There are table of contents, and there are tables of contents; specifically you need a HTML and a NCX table of contents. You need both. So let me explain. First don’t blame me that it’s a bit tricky, it’s entirely the fault of the committee that invented the ePub standards
What is a NCX ?
Well according to Google:
Central Expressway is a north-south highway in Dallas, Texas
Which goes to prove that Google doesn’t know everything. So what does Wikipedia think a NCX is?
Navigational Control for for Xml.. contains the hirerachial table of contents for the EPUB file
Which all goes to show you may well be sorry that you asked!
Think of it an alternative way to get around your book. Many technical books have a shorter table contents and a comprehensive TOC. Or possibly an index, all alternatives to find what you need. A NCX TOC is an alternative to an HTML TOC
Here are some examples when a reader will use the NCX to navigate
Using the Adobe Digital Editions App displaying an ePub file.
If you are on a Kindle Keyboard or similar you won’t see the actual labels of the NCX menu, but you will see the positions in the file as tick marks along the progress bar and you can jump from one to the next using the 5-way controller (Keyboard) or by swipping down/up (Touch).
The NCX file is actually a separate file which I hand craft after I’ve created the HTML file for the eBook
What is a HTML Table of Contents?
This is the table of contents complete with hyperlinks that you include the text of your eBook. Just as you normally use a link to jump from one web page to another, you can use a link to jump from one part of a page to another part.
Note the HTML and NCX menus can be entirely different – I tend to make the NCX menu a simplified version of the HTML one. Just like a web page an underlined blue text indicated that you can click (or touch) to jump to a different page.

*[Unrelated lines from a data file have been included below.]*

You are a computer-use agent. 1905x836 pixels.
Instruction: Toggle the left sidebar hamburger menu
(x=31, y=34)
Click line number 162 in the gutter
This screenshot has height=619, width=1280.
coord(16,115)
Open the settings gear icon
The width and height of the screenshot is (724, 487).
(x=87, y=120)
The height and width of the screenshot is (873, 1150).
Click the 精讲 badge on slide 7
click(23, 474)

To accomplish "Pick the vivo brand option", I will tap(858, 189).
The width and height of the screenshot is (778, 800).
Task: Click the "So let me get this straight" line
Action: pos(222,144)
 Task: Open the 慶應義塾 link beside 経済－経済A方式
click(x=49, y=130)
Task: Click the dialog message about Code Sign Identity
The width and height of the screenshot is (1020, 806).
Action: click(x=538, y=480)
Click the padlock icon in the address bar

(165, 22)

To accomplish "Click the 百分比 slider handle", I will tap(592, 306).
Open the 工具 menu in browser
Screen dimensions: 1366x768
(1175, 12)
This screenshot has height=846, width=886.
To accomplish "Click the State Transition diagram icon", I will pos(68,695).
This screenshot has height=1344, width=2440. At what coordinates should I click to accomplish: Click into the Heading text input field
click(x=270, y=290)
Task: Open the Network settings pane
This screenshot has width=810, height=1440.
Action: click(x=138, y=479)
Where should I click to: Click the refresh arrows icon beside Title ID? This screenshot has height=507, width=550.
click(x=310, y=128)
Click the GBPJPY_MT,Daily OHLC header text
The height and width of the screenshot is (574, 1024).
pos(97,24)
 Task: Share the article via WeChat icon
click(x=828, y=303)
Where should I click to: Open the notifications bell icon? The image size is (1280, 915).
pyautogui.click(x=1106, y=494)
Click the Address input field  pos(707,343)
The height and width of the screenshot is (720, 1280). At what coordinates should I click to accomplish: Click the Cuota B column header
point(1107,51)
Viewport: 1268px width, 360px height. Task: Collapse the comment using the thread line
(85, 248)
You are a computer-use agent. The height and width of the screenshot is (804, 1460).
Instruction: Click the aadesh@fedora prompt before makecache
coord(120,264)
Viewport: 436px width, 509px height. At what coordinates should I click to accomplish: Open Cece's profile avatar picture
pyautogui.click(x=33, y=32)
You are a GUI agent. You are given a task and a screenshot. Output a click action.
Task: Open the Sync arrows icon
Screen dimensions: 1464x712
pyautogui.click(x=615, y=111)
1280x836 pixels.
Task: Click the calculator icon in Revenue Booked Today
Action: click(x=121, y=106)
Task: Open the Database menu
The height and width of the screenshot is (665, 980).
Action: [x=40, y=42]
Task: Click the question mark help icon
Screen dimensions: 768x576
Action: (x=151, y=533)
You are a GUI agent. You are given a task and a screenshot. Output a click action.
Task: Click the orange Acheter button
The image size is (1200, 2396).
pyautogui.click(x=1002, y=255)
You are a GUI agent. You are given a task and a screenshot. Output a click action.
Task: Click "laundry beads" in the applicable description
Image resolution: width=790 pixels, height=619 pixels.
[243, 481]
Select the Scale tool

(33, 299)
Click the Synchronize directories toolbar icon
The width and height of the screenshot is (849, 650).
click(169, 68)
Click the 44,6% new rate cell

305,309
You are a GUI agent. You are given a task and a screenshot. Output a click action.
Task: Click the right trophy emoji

How To Test Your Table of Contents
Whichever method you are using to create your table of contents – you should test that both the NCX and HTML versions are working correctly before you put book for sale. (Actually you should test your entire book, but that’s a different post). The easiest way to do this is to download the free Kindle Previewer software – available from Amazon.
Once you have installed the software use it to open the file that you are uploading to Amazon. If you are uploading a Word file then you will need to download the file that Amazon creates for you as part of the book publishing process and test this. That will be a MOBI format file, other acceptable file formats are HTML, OPF and ePub.
Once you open the file in Kindle Previewer note that you can show both the NCX view and the HTML table of contents view while clicking the two buttons on the right of the top ribbon menu.
I Don’t Want A TOC
Yes, you do. If you are publishing at Amazon, it’s a requirement for all Kindle books. If you are using an ePub elsewhere it’s a requirement for validating the ePub, and some retailers will decline a book that doesn’t have both a NCX and HTML TOC.
Best Practices For Table Of Contents
- Do NOT ever include page numbers in a table of contents for an ebook. With reflowable text, page numbers are irrelevant and entirely dependent on the device the reader is using, and the size of font they’ve selected. Think about the differenece between the number of words that will show in large font on an iPhone, and the same page displayed with small font on an iPad. Loose the page numbers.
- If you are writing fiction and you think that the table of contents is of limited value – put the HTML version at the back of the book.
- If you are writing non-fiction, then yes you do need to provide the customer with an easy way to jump around your book.
- If you are writing non-fiction and want different level of headings, unfortunately this is not directly supported by Amazon or many other eRetailors at the moment. Instead use font size, font face (bold etc), and spacing to emphasize major headings over minor headings.